Young Jews raise over £6,500 for Israeli peace organisations working against annexation

#NoToAnnexation is a collective that formed in April


A fundraiser backed by a ‘collective’ of young British Jews has raised over £6,500 for three Israeli organisations that are campaigning against the Israeli government’s proposed annexation of portions of the West Bank.

The ‘Joint Fund Against Annexation’, which was created on June 10, had raised £6,500 from 316 individual donations as of Monday.

Money raised will be distributed via the New Israel Fund, an NGO that supports civil society and human rights organisations in Israel and the West Bank, to Peace Now, Standing Together and Zazim.

All three organisations are mobilising against any proposed annexations in the West Bank.

#NoToAnnexation, which is running the fundraiser, is a collective of some 60 young British Jews from across the denominational spectrum that formed in April.

The group said that it was campaigning to “raise awareness of the implications of annexation in the Jewish community, particularly among young people, and raises funds for Israeli organisations opposing annexation.”

An Instagram account that seeks to explain issues concerning the annexation has also been created.

Israeli Prime Minister Benjamin Netanyahu had claimed that he would begin the process of annexing tranches of the West Bank on July 1, as a first step towards fulfilling proposals made in January as part of US President Donald Trump’s peace plan.  

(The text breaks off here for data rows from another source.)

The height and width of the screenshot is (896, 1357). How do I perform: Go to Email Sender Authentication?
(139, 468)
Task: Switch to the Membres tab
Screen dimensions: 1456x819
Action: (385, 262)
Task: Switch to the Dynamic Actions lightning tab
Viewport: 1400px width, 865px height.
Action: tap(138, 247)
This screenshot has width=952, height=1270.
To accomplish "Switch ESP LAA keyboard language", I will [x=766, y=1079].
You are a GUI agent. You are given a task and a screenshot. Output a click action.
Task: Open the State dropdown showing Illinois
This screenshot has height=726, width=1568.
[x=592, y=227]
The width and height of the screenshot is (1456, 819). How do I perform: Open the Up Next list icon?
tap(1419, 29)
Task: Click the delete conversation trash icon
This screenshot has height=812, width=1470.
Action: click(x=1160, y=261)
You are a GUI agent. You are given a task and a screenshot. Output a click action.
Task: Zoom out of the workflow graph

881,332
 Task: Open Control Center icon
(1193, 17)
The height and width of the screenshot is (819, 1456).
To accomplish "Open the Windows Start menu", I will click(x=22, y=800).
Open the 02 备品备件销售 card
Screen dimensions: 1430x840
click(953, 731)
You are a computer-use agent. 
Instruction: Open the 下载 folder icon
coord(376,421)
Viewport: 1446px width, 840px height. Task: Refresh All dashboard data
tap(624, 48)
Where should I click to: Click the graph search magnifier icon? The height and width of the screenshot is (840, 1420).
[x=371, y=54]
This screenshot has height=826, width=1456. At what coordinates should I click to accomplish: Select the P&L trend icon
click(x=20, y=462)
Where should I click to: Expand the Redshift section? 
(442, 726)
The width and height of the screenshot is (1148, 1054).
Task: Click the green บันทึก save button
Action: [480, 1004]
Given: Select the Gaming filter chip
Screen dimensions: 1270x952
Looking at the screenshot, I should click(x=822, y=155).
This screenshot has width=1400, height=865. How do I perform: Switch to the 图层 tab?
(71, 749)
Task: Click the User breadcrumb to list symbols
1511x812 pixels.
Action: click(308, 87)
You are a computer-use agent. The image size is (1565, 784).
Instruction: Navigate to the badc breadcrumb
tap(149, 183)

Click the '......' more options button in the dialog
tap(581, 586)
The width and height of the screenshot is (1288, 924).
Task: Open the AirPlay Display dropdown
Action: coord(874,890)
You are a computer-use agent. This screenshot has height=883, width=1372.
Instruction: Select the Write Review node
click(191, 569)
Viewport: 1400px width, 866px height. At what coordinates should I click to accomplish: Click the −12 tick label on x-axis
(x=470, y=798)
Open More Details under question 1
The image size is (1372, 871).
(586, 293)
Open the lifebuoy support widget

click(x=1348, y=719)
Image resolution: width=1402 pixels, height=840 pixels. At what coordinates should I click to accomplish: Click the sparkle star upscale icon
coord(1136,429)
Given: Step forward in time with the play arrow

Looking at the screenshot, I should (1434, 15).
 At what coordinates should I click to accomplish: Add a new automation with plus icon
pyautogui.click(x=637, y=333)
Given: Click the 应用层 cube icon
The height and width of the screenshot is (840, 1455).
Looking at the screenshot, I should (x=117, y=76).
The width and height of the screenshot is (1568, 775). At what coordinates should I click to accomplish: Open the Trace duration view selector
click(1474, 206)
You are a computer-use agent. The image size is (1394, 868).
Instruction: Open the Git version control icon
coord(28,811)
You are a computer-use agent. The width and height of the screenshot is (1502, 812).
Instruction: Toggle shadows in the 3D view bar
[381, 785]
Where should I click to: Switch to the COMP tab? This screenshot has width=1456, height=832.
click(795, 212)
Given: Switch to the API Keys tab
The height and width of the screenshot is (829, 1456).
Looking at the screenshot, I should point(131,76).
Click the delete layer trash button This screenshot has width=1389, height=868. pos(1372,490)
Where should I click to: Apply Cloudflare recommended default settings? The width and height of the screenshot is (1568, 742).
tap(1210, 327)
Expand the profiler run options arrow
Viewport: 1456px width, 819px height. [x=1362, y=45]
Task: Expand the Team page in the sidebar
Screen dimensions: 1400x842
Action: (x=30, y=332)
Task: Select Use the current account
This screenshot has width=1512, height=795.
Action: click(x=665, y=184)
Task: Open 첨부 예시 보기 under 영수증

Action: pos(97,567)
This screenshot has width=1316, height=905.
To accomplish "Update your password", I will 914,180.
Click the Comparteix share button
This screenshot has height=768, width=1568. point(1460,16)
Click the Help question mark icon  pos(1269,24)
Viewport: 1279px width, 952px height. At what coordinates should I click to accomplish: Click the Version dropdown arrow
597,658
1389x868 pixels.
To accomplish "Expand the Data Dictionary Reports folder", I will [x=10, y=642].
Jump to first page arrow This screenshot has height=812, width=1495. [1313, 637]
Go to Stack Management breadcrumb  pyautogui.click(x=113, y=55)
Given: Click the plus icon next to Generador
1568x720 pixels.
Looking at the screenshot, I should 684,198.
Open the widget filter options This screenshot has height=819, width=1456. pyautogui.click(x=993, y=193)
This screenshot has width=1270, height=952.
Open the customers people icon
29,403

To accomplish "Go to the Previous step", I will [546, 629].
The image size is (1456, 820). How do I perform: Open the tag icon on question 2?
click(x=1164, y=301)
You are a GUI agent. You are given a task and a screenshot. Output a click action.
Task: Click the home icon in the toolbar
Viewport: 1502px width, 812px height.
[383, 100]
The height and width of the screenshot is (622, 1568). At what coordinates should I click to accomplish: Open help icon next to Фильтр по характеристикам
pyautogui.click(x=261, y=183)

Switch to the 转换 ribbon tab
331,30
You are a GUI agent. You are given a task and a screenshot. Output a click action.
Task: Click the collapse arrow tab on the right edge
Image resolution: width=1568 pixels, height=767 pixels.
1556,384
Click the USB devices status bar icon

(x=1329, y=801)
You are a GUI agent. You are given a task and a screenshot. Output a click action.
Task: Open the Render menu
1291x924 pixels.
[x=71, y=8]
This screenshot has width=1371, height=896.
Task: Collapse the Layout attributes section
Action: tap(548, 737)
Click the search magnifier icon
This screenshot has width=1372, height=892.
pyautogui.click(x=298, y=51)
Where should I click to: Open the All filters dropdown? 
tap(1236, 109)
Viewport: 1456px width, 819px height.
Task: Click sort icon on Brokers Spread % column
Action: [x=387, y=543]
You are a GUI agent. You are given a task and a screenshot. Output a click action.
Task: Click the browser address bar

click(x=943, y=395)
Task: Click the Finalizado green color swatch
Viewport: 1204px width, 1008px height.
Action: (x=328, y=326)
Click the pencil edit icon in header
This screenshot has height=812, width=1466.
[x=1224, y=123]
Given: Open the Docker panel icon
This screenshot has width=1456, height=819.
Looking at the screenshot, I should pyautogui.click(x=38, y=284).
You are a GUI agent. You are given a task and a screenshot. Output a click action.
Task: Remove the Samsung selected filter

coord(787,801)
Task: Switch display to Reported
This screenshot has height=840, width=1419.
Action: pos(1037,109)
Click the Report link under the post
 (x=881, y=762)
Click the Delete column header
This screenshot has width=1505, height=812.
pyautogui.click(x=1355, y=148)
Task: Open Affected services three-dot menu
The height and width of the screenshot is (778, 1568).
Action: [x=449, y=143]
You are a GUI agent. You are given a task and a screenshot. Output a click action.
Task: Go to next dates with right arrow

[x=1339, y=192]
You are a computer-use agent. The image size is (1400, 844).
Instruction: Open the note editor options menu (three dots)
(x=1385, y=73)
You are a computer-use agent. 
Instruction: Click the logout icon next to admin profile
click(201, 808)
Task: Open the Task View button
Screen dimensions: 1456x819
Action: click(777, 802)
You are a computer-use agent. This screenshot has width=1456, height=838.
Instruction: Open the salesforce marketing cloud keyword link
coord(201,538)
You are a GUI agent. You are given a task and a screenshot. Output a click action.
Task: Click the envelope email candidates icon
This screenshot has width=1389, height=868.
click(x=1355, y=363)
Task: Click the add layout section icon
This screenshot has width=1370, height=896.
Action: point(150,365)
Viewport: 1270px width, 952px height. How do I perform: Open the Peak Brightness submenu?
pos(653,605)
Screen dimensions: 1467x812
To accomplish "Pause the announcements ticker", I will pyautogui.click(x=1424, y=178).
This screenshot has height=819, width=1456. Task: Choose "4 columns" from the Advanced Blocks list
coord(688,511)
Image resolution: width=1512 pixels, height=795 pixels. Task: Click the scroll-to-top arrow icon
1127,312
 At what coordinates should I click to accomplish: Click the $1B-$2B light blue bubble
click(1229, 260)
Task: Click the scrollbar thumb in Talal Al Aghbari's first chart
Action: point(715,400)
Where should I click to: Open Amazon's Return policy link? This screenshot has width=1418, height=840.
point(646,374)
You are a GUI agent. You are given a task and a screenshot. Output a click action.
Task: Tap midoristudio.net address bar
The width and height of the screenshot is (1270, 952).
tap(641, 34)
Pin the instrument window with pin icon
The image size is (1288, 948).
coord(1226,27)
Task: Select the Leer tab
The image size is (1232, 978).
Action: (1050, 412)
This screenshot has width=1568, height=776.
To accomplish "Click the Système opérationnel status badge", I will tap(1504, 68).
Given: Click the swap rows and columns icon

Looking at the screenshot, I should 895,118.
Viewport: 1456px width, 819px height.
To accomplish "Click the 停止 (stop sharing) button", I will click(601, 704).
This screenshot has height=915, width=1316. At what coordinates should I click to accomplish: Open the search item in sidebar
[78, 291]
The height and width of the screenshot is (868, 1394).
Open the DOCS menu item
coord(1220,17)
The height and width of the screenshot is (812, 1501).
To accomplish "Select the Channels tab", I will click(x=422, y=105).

“Whilst Netanyahu’s 1st July deadline has now come and gone without annexation”, a statement said, “#NoToAnnexation have made clear their campaign is not over.

“Even without annexation the status quo is not acceptable”, the group said, adding: “We must oppose any future annexation plans and continue to fight the occupation.”

Toby Kunin, a representative for Noam, the youth movement of Masorti Judaism, to the Board of Deputies said that debates around annexation and the appointment of pro-annexation Tzipi Hotovely as Israeli ambassador to London represented a “turning point” in the Jewish “community’s relationship with Israel.”

He said: “The proposed annexation combined with Israel’s appointment of a far-right Israeli ambassador to the UK mean that our communal leaders will be seen as increasingly out of touch if they keep insisting that the Israeli government supports peace and two states,” he said.

Ella Taylor, a law student, added: “The threat of annexation has been a wake-up call for the community. It has really energised people and we’ve been able to tap into that energy.”

“If the Board of Deputies continues to fail to speak out against annexation, which would worsen the human rights situation for Palestinians and destroy the two-state solution which so many British Jews support, then we will”.

Board of Deputies President Marie van der Zyl said that the Board was responsible for representing a “range” of opinions relating to the Israeli government’s proposed annexations and that the Board did “not in good faith support one view over another.”

She added: “we are here to facilitate this debate from all sides.”

Ms van der Zyl also noted that the Board ought to “take into account” that Israel “has an elected Government which reflects the will of Israeli voters.”

She concluded by reiterating that the Board of Deputies stands by a “continued belief in a negotiated two-state solution, leading to a secure Israel alongside a viable Palestinian state.”